=== Begin Enclosure ===

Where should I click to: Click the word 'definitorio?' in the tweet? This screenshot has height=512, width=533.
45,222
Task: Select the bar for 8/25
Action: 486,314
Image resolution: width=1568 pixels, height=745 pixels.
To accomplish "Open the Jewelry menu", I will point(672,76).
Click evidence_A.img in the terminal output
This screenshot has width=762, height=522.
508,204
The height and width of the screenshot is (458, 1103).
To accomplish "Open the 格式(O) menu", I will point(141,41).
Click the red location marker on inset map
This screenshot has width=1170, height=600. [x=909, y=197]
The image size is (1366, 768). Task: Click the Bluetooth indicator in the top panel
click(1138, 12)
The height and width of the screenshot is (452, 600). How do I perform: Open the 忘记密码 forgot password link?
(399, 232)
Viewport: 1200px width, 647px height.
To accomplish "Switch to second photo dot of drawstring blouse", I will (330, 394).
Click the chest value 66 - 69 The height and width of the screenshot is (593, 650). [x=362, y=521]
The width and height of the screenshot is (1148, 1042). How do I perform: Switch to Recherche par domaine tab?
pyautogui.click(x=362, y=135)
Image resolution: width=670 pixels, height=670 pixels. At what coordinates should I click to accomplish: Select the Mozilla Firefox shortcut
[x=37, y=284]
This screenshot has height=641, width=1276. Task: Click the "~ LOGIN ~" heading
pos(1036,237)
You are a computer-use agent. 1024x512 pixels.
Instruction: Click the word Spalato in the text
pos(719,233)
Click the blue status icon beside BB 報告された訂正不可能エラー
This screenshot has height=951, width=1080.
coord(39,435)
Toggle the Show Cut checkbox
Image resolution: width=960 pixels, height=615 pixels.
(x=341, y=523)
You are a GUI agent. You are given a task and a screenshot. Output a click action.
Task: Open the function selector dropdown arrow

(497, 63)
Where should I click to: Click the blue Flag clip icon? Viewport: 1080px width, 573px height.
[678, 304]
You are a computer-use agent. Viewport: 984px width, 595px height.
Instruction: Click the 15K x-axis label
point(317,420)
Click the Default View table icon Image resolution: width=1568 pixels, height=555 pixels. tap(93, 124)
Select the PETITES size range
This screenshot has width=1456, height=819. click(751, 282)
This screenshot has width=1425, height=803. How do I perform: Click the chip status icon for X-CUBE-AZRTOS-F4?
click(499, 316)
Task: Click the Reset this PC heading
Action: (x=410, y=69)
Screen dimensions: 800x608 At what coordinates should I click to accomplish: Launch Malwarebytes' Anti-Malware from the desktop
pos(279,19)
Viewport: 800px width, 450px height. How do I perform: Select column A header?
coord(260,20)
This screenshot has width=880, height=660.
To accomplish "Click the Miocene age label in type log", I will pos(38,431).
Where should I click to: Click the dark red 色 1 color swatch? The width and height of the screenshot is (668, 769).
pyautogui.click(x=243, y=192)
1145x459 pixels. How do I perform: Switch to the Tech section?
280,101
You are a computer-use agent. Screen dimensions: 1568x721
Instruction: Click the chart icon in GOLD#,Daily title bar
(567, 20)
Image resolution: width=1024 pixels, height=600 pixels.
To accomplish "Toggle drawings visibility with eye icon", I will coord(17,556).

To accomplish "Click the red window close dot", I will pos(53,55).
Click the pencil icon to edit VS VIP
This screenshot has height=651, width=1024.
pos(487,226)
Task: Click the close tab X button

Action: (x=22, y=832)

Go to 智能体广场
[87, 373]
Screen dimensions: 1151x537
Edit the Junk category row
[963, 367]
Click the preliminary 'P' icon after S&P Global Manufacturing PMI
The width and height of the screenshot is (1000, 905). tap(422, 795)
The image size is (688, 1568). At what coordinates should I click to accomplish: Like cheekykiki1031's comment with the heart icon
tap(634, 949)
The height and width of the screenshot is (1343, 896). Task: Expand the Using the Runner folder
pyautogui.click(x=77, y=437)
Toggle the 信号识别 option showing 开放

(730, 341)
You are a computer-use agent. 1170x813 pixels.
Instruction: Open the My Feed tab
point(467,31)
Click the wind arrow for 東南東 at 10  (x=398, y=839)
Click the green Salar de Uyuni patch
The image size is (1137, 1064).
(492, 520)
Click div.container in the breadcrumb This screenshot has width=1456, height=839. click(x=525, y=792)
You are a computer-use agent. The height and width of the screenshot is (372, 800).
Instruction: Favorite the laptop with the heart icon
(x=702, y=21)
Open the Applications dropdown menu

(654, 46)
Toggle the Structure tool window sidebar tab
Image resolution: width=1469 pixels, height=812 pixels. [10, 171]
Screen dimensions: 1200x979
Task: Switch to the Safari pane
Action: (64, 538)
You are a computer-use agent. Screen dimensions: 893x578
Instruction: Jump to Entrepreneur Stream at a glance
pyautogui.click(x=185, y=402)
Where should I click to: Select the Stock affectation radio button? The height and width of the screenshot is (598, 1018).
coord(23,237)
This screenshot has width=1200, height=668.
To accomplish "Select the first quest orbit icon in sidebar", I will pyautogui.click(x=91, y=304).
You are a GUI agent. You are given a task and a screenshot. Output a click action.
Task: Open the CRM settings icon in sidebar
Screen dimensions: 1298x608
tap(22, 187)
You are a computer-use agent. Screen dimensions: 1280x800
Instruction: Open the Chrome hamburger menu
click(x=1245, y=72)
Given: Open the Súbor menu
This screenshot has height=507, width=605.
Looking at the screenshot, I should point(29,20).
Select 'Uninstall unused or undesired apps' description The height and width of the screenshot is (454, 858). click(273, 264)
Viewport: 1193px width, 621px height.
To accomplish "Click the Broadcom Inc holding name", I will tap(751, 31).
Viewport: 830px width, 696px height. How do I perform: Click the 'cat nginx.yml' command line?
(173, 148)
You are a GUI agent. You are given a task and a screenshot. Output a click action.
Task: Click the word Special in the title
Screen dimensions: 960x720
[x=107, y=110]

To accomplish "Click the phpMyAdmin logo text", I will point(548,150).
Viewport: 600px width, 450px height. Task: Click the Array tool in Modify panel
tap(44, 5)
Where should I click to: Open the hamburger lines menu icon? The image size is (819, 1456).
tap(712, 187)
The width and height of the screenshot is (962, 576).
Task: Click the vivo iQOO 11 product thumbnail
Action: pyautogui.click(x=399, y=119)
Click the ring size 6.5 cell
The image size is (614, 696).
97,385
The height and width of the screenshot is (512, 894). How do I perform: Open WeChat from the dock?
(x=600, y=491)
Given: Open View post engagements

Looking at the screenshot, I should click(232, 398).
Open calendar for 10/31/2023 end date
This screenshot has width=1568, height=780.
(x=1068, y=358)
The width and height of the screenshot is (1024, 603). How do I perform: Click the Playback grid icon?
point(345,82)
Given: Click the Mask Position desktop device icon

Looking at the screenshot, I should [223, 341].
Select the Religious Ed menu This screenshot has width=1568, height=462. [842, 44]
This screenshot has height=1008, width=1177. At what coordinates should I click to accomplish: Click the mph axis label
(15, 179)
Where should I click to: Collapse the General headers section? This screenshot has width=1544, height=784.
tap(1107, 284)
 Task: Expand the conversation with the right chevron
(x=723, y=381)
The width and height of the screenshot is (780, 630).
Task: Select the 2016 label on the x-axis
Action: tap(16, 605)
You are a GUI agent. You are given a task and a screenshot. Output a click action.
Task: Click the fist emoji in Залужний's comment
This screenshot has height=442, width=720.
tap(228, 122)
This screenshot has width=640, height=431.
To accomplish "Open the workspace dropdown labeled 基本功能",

=== End Enclosure ===

Aim of the task
What lines of the preceding data include the string "computer"? Pull them out.

Exercise response
You are a computer-use agent. 1024x512 pixels.
You are a computer-use agent. Viewport: 984px width, 595px height.
You are a computer-use agent. Screen dimensions: 1568x721
You are a computer-use agent. 1170x813 pixels.
You are a computer-use agent. The height and width of the screenshot is (372, 800).
You are a computer-use agent. Screen dimensions: 893x578
You are a computer-use agent. Screen dimensions: 1280x800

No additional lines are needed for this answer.